Let there be the random variables $X$, $Y$, and $Z$.
$f_X$, $f_Y$, and $f_Z$ are known.
For any $f_X$, $f_Y$, and $f_Z$, does there always exist a unique function $g$ such that $Z = g(X, Y)$, and can we solve for $g$?
Here is another twist. Now let us introduce the random variable $W$ with known PDF $f_W$.
For any $f_W$, $f_X$, $f_Y$, and $f_Z$, is there always a unique function $h$ such that $Z = h(W \cdot X, Y)$, and can we solve for $h$?
Certainly not. For all we know, $Z$ might be independent of $X$ and $Y$. Then $Z$ can't be a function of $X$ and $Y$ unless it is almost surely constant.

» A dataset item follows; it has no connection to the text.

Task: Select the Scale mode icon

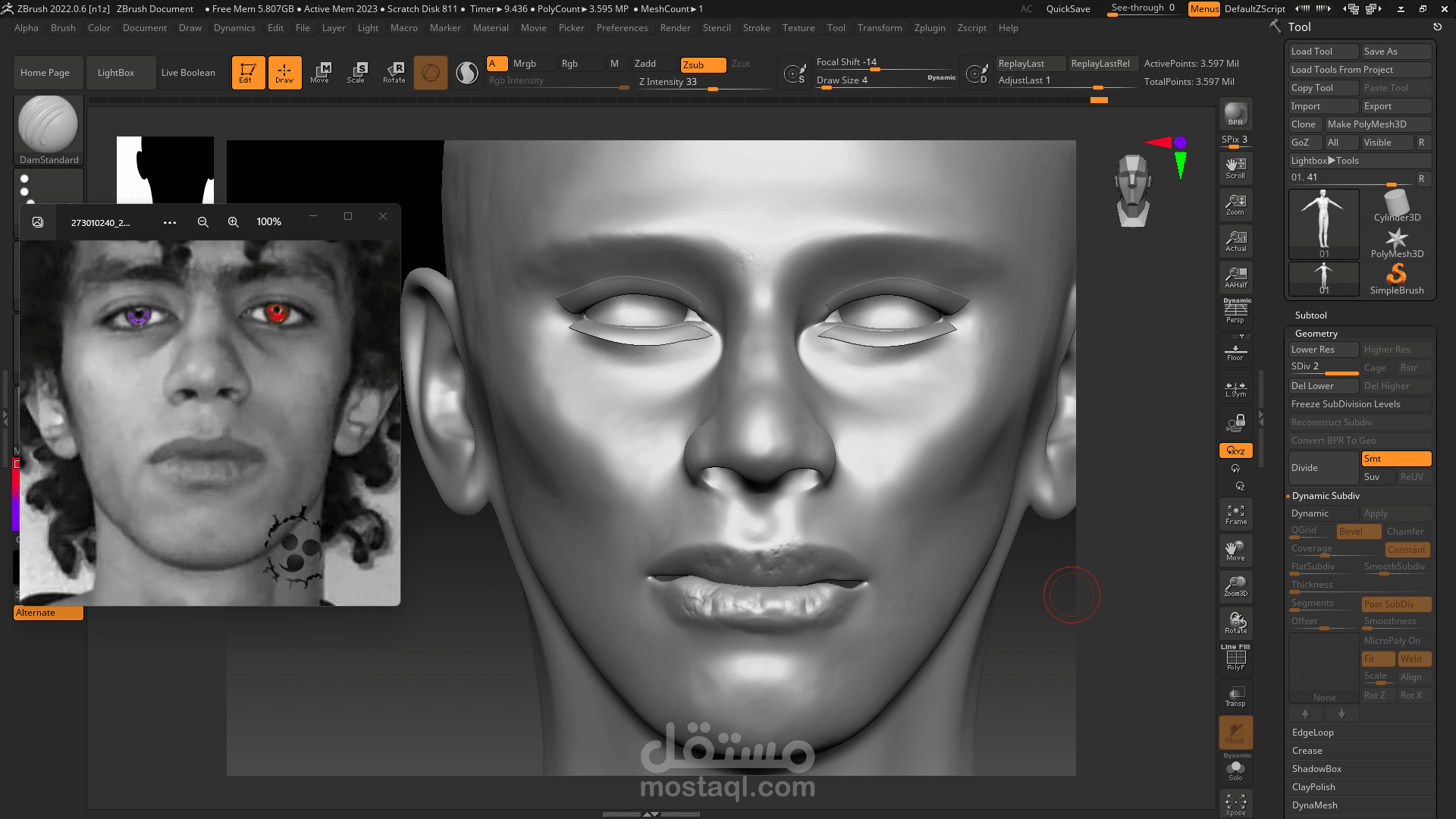Action: 356,72
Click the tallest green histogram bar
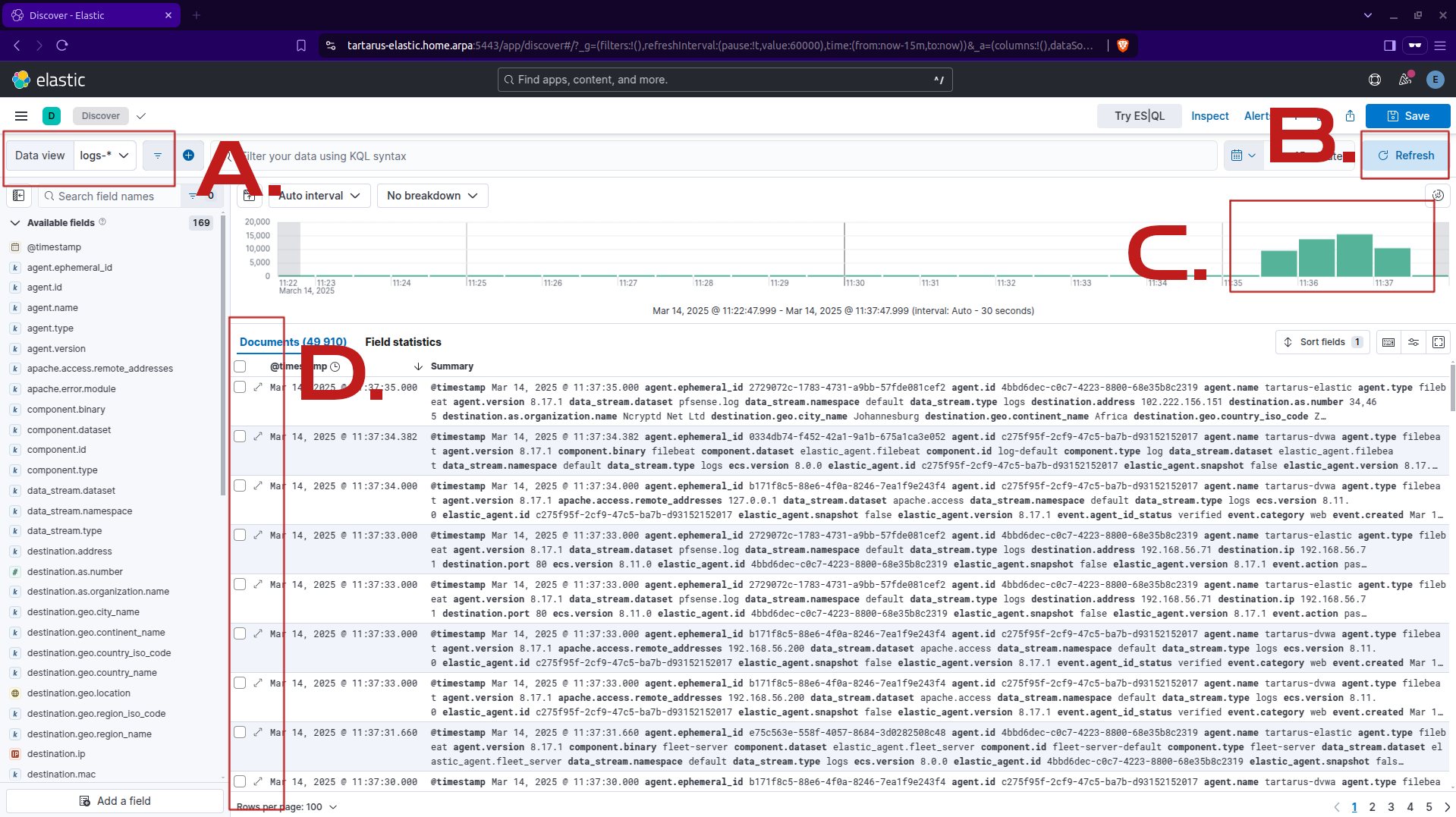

Maybe the question you're really thinking of is something like this: given densities $f_X$, $f_Y$ and $f_Z$, do there exist random variables $X$, $Y$ and a function $g$ such that $X$ has density $f_X$, $Y$ has density $f_Y$, and $g(X,Y)$ has density $f_Z$?
Uniqueness is certainly not going to hold in general, as easy examples will show (try $f_X = f_Y =f_Z$ uniform on $[0,1]$).